このような点からも車格を上げた様子が見受けられます。
■歴代で最多のバリエーションを誇る初代モデル
2002年にパリモーターショーで初公開となった初代Z4は、日本市場では2003年1月から受注開始となりました。
パワートレインやシャーシのベースは4世代目にあたるE46型3シリーズのものを使用し、電子制御電動パワーステアリングやスタビリティコントロールなどZ3時代に比べて電子制御化が進化。
当初日本市場に用意されたのは2.5Lと3.0Lの直列6気筒エンジン搭載グレードのみでしたが、後にエントリーグレードに当たる2.2Lと2.0L4気筒モデルが追加されています。
また、当初は5速もしくは6速ATしか用意されませんでしたが、シーケンシャルマニュアルギアボックスを有するSMGモデルが追加となりました。
2006年4月にマイナーチェンジ、このタイミングで固定ルーフのZ4クーペとMモデルであるZ4 MロードスターとZ4 Mクーペがラインアップに加わります。
ノーマルのZ4はフェイスリフトを受けた他、環境に配慮したエンジンのバージョンアップ、トランスミッションの多段化とパドルシフトの装備が行われました。
新たに加わった2つのMは当時販売されていた同社のスポーツカーM3のエンジンを搭載したスポーツモデルで、最高出力252kW(343PS)、最大トルク365Nm(37.2kgm)、0−100加速5.0秒というハイスペックを誇り、新設計のフロントサスペンションと強化されたリアサスペンション、そして徹底した軽量化が行われ全体的な性能向上が図られています。
なおトランスミッションは6速マニュアルのみとなっています。
■電動ハードトップを有する2代目モデル
2009年1月デトロイトモーターショーで2代目Z4は発表され、日本では同年5月から販売が開始されました。

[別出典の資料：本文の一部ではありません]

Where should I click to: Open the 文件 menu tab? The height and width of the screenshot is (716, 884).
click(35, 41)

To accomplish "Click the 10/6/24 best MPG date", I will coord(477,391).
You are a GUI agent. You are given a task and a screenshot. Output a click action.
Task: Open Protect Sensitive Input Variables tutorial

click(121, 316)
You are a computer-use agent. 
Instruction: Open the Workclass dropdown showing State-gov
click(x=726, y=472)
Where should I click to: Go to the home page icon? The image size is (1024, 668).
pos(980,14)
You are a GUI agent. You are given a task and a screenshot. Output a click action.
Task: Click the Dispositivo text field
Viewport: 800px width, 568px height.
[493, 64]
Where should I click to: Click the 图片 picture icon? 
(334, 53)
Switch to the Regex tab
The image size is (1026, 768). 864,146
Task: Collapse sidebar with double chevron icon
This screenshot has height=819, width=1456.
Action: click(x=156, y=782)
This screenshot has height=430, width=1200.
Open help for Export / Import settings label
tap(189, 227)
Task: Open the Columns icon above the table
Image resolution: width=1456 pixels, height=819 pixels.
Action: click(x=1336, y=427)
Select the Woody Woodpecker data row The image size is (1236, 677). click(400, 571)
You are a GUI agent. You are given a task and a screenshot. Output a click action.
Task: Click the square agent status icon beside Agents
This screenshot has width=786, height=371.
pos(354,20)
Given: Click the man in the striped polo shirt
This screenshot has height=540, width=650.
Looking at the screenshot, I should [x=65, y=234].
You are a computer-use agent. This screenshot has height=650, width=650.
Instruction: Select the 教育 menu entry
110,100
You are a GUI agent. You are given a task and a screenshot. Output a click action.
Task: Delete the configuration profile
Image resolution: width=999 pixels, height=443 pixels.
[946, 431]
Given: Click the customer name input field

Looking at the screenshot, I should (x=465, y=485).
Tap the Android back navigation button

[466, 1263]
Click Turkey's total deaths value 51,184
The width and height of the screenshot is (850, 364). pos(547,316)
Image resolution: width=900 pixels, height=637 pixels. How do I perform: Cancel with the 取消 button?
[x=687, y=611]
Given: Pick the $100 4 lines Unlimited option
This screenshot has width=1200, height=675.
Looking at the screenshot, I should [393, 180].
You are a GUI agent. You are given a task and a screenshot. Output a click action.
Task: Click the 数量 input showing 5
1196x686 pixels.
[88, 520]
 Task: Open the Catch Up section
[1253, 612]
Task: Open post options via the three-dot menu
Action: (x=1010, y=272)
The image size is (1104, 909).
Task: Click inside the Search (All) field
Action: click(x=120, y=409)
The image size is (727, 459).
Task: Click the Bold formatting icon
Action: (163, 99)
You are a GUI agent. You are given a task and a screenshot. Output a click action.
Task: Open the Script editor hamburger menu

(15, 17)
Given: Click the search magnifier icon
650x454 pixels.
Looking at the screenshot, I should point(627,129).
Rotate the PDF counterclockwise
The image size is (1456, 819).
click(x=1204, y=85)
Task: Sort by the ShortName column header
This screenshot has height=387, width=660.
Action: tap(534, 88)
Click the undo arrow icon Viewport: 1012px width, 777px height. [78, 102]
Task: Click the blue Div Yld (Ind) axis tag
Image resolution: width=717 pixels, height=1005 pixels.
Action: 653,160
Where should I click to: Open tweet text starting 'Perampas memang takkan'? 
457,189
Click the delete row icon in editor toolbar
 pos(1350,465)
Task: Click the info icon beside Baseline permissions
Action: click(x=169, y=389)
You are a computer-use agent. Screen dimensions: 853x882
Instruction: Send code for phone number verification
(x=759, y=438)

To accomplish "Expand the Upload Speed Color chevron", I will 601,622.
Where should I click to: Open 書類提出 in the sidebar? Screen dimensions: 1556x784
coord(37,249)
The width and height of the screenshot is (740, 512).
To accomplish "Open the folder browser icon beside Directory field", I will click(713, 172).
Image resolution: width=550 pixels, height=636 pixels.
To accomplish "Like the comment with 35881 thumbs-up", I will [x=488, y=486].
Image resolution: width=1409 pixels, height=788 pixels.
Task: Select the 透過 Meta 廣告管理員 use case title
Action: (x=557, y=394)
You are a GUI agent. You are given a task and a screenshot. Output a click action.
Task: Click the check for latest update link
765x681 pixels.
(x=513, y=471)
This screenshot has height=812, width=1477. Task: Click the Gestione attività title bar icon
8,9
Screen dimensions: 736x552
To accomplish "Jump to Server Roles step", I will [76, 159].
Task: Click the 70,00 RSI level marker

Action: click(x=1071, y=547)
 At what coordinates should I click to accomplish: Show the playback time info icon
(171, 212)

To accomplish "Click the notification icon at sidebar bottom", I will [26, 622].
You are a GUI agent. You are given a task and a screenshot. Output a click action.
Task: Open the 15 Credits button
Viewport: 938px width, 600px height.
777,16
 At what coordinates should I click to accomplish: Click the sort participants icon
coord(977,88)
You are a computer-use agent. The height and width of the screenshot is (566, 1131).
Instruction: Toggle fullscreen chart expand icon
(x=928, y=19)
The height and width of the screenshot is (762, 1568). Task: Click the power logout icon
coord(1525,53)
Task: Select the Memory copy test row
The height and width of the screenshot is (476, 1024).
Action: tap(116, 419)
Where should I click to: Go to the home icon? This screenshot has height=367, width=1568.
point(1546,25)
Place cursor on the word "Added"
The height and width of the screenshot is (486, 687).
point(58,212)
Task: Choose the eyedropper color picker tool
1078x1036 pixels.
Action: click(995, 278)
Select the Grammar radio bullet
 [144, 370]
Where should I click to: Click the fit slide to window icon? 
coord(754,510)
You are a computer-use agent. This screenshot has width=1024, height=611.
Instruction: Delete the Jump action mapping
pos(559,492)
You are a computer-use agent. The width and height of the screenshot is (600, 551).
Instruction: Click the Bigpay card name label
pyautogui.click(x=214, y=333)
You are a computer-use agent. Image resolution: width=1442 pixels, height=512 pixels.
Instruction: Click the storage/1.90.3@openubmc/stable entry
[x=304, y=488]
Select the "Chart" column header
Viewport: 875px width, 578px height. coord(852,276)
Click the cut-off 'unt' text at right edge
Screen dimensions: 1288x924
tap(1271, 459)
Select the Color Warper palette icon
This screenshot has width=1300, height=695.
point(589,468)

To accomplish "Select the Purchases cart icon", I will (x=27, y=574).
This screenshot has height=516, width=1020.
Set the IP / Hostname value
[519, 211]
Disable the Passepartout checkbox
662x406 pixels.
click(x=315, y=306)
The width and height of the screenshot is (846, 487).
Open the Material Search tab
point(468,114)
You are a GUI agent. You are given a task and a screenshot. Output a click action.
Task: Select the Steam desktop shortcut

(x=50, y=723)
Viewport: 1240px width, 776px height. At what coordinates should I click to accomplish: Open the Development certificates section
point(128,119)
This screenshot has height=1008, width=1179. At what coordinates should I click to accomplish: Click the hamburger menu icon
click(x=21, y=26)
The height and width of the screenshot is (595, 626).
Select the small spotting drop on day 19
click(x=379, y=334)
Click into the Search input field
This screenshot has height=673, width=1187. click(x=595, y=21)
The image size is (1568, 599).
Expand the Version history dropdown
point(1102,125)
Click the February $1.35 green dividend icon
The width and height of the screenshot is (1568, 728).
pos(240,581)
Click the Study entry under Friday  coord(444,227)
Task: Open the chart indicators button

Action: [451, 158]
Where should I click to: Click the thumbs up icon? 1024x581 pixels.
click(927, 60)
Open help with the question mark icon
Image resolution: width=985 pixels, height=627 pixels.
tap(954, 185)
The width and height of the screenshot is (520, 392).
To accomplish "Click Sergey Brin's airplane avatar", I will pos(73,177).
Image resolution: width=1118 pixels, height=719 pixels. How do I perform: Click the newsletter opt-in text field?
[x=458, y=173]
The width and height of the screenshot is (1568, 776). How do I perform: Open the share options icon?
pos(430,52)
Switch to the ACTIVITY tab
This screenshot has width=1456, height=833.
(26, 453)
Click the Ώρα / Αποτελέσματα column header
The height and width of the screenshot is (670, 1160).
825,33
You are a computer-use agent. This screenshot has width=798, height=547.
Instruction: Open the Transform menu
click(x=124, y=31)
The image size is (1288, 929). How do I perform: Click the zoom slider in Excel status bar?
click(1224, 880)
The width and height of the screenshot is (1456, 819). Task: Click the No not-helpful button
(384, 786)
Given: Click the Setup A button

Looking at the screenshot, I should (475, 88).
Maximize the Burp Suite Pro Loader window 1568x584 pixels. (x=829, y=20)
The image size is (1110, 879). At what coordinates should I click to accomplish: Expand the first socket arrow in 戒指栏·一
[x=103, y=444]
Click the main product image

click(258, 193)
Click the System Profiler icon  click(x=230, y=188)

先代モデルと比べるとスポーツカーよりもGTカー寄りに進化した2代目、大きな変更点としてはそれまでのソフトトップをやめ、電動ハードトップを採用している点です。
これにより車両重量はグレードによって多少異なりますが100キロ弱重たくなっています。
しかしアルミ製のルーフをおよそ20秒で開閉を完了させる電動ハードトップの採用により、遮音性が約50%向上し、後方視界も良くなっています。
また、電動ハードトップ採用はZ4クーペとZ4を一本化する意味合いをも意味しており、Z4クーペはラインアップされていません。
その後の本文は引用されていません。